Elektroniczny klejnot szpiegowski odkryty w Iranie
Po tym incydencie przeprowadzono badania, które wykazały, że odłamek w ogóle nie był fragmentem skały, ale prawdziwym urządzeniem elektronicznym. Podobno to urządzenie monitorowało otoczenie, a następnie przesyłało dane za pośrednictwem satelitarnych kanałów komunikacyjnych. Jest prawdopodobne, że urządzenie zostało zaprogramowane na samozniszczenie w momencie, gdy zostało odkryte przez nieuprawnione osoby.
Zachodnie agencje wywiadowcze od dawna używają takich urządzeń. Jednymi z tych, którzy aktywnie używają kamieni elektronicznych, są Brytyjczycy i Izraelczycy. Takie kamienie są używane przez izraelskie służby specjalne w Libanie.
Irańskie media donosiły, że jakiś czas przed samoeksplozją kamienia szpiegowskiego w rejonie zakładu wzbogacania uranu, linie energetyczne obsługujące zakład jądrowy niespodziewanie zawiodły. Dziś istnieje wersja, w której awaria systemów zasilania była związana z działaniem tego bardzo elektronicznego kamienia.
Z naturalnych powodów próbki takiego sprzętu są ściśle tajne. Takie kamienie są wygodne, ponieważ podążają za konturami krajobrazu i nie budzą podejrzeń.

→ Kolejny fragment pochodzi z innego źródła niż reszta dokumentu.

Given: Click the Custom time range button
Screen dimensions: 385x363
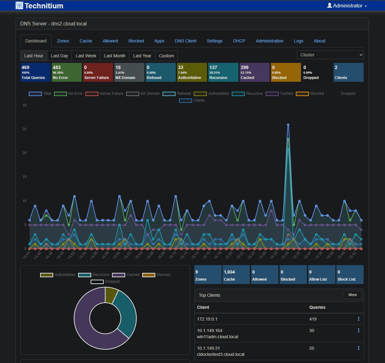Looking at the screenshot, I should coord(166,55).
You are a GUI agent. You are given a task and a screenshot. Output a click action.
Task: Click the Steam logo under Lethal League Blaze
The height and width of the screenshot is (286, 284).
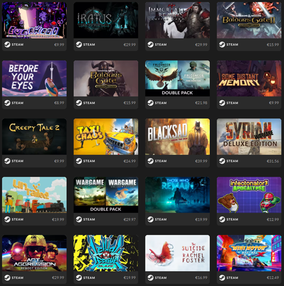tap(79, 278)
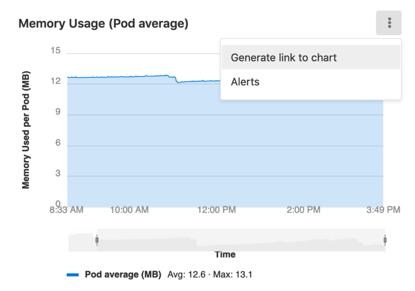Select Generate link to chart
The image size is (415, 291).
click(x=283, y=57)
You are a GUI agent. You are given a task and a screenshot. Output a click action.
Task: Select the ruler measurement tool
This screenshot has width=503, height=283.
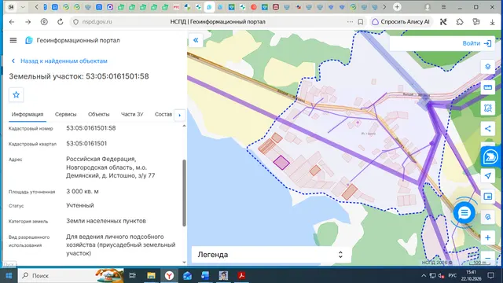pos(487,87)
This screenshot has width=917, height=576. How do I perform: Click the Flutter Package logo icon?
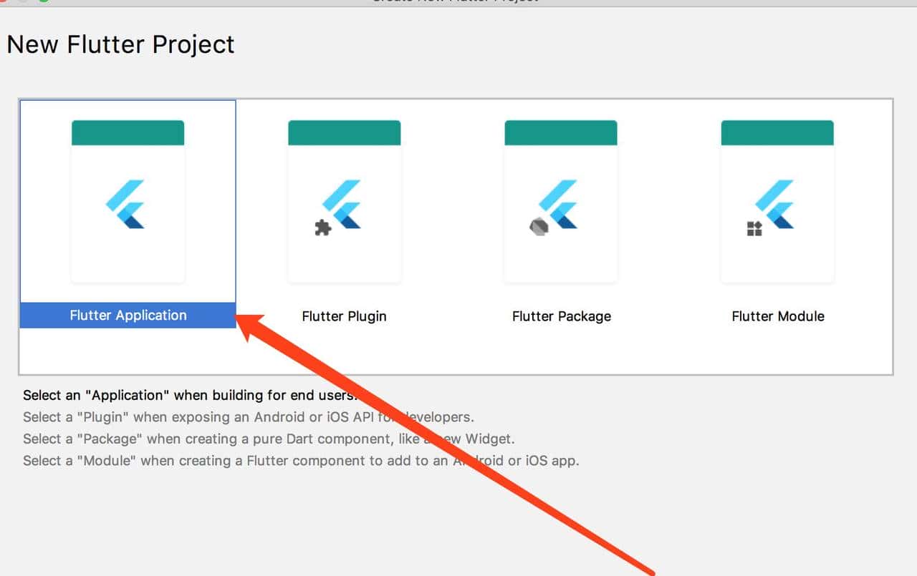click(560, 204)
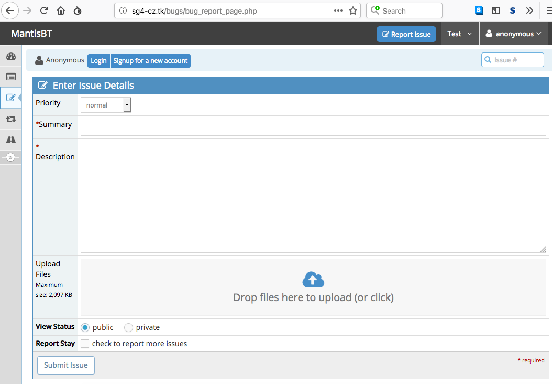
Task: Open the Test project dropdown
Action: tap(460, 34)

Około 10 lat temu pojawiło się źródło zakłóceń radiowych, które ważyło około 2,7 kg. Nazywa się WolfPack. Służył do emitowania zakłóceń, które zakłócałyby komunikację między elementami systemu łączności wroga. Jeśli podłączysz takie urządzenia do sieci, możesz uzyskać obiekt, który będzie miał znaczący wpływ na elektronikę.
Historia z kamieniem szpiegowskim pojawił się ostatnio nie tylko w Libanie czy Iranie, ale także w Rosji.